3. Die Kosten des Beschwerdeverfahrens werden zwischen den Beteiligten gegeneinander aufgehoben.
4. Der Wert des Beschwerdeverfahrens beträgt insgesamt für beide Beschwerden der Beteiligten 13.202,76 EUR.
Gründe
I. Der Antragsteller begehrte im ersten Rechtszug die Abänderung eines bestehenden Unterhaltstitels, durch den er zur Zahlung von nachehelichen Unterhalt an die Antragsgegnerin i.H.v. monatlich 1.100,23 EUR verpflichtet worden ist.
Der jetzt 76 Jahre alte Antragsteller und die jetzt 71 Jahre alte Antragsgegnerin lebten zunächst seit rund 1987 in nichtehelicher Gemeinschaft zusammen. Sie heirateten am 13.7.1995. Kinder gingen aus der Ehe der Beteiligten nicht hervor. Strittig ist zwischen den Beteiligten, zu welchem genauen Zeitpunkt sie sich getrennt haben. Der Antragsteller geht von einer Trennung am 26.12.2001 aus, die Antragsgegnerin von einer solchen im Jahre 2003. Im Rahmen von gerichtlichen Verfahren zum Trennungsunterhalt ist zugunsten der Antragsgegnerin Trennungsunterhalt jedenfalls tituliert ab Dezember 2003.

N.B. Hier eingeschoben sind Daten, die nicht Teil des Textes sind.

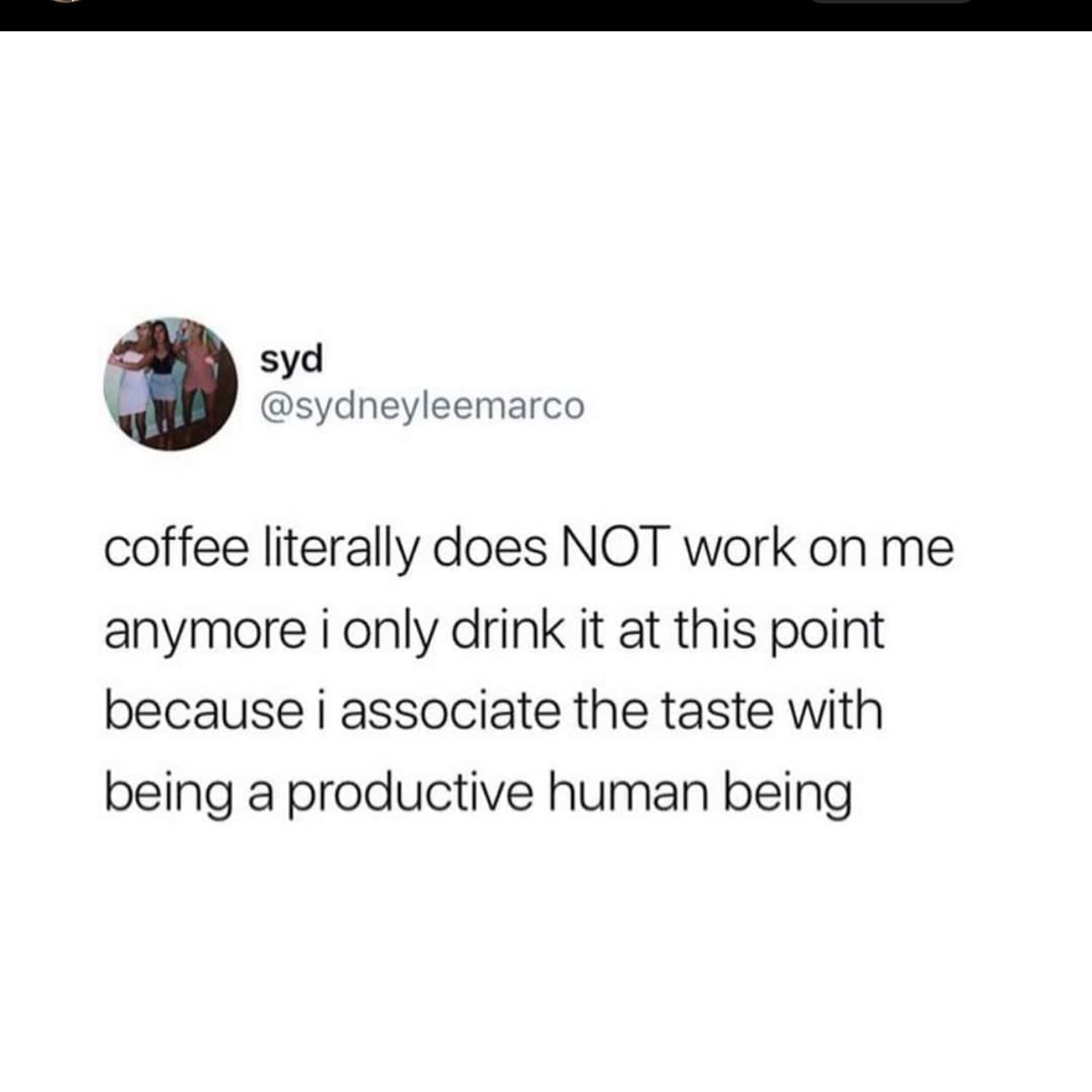Open the @sydneyleemarco handle link
The height and width of the screenshot is (1092, 1092).
pyautogui.click(x=422, y=407)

Die Zustellung des Scheidungsantrags zur Scheidung der Ehe der Beteiligten ist im März 2004 erfolgt. Die Ehe der Beteiligten ist durch Urteil des AG - Familiengericht - Ahrensburg vom 23.1.2006 geschieden worden. Ein Versorgungsausgleich zwischen den Beteiligten führte dazu, dass zu Lasten der Antragsgegnerin dieses Verfahrens auf das Konto des Antragstellers dieses Verfahrens 9,37 EUR mit Wirkung zum 29.2.2004 übertragen worden sind. Zum geltend gemachten nachehelichen Unterhalt ist der Antragsteller dieses Verfahrens verurteilt worden, an die Antragsgegnerin dieses Verfahrens monatlichen nachehelichen Unterhalt i.H.v. 1.100,23 EUR zu zahlen. Auf den weiteren Inhalt des Scheidungsverbundurteils wird verwiesen.
Das AG - Familiengericht - hat in dem angegriffenen Beschluss den Antragsteller in Abänderung des bisherigen Unterhaltstitels verpflichtet, ab dem 1.9.2013 bis zum 31.8.2015 an die Antragsgegnerin Unterhalt i.H.v. monatlich 532 EUR zu zahlen. Ab dem 1.9.2015 hat es die Unterhaltsverpflichtung aufgehoben. Der weiter gehende Abänderungsantrag des Antragstellers ist zurückgewiesen worden.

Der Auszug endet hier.